Çözüm sürecine ilişkin çarpıcı açıklama ve tespitlerde bulunan Yavuz, üç yıldan bu yana çözüm süreci diye bir süreç başlatıldığını hatırlatarak, “ Biz HÜDA PAR olarak; eğer silahları susturacaksanız, silahsızlanma olacaksa, biz size sınırsız kredi veriyoruz dedik. Fakat biz bu bölgenin insanlarıyız bölgeyi tanıyor, biliyor ve dengeleri kontrol ediyoruz. Hassasiyetleri biliyoruz. Kürt meselesi adını verdiğimiz mesele, Cumhuriyet tarihiyle başlamış, Kürt halkının İslami ve insani tüm haklarını gasp etmiş, bu sistemden kaynaklanan sorunu görüşecekseniz, bunu sadece tek bir örgütle görüşemezsiniz. Onun elinde silah var onunla silahı bırakma şartını konuşursunuz. Ama Kürt meselesini bu halkın tüm örgütlü yapılarıyla görüşme gibi bir mecburiyetiniz var. Aksi takdirde sapla saman birbirine karışır. Gelinen noktada bakıyoruzki, aynen böyle bir süreç oluştu. Çözüm süreci maalesef halkı kandırma sürecine dönüştü. Devlette halkı kandırıyor, örgütte halkı kandırıyor." Dedi.

 

 “Bu süreçte Kürt halkı hiçbir şey kazanmadı”

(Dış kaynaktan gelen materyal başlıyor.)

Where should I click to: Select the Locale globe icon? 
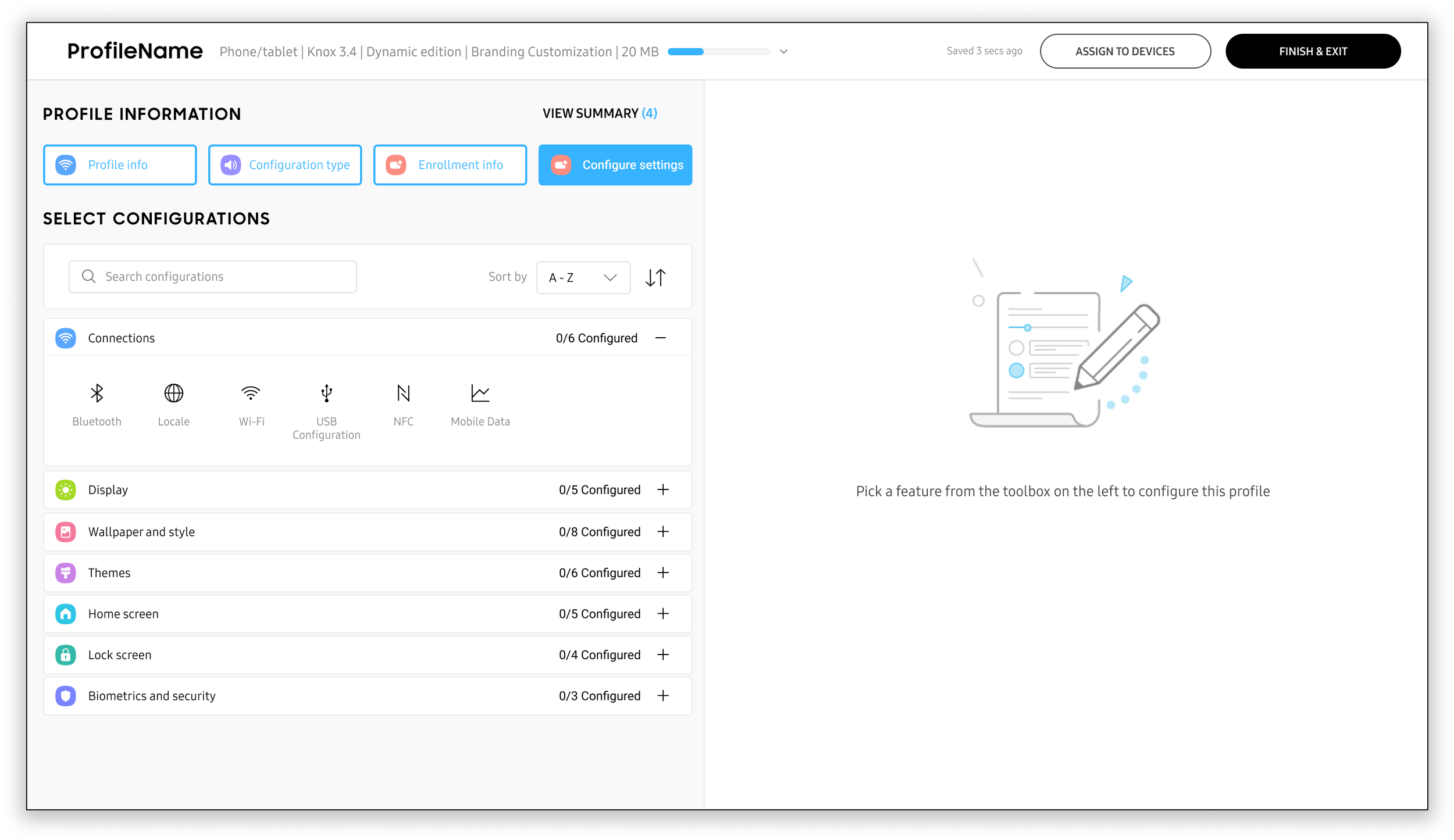pos(173,394)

Yavuz,  gelinen noktada çözüm sürecinin bir analizini çıkararak, “Hep beraber bunu değerlendirelim. Elimizde karinelerimiz var. Hep beraber bakalım üç yıl aradan geçti Kürt halkı ne kazandı. Amaç Kürt halkının bir şeyler kazanmasıydı. Bakalım neler oldu. Kürtçe remi dil haline mi gelmiş? Hayır. Anadilde eğitim diyoruz. Rabbimiz dili ayeti olarak ifade ediyor.  Peki, bu ayetin önündeki engeller mi kalkmış? Hayır. Hala mecliste Kürtçe konuşulduğu zaman, anlaşılmayan bir dille konuşuldu ifadesi geçiyor. Peki, anadilde eğitimin önü mü açıldı? Kürt halkı anadiliyle eğitim alabiliyor mu? Hayır. Bunun için bir irade ortaya konuldu mu? Hayır. Müzakerelerin içerisinde bu var mı? Hayır. Tek bir adım atılmış mı? Hayır. Kürt dili ve edebiyatının varlığını nerdeyse borçlu olduğu Kürdistan medreseleri yasal statüye mi kavuştu? Hayır." İfadelerine yer verdi.

 

"Kürt Dili ve Edebiyatının varlığını borçlu olduğu medreseler yasal statüye mi kavuşturuldu?"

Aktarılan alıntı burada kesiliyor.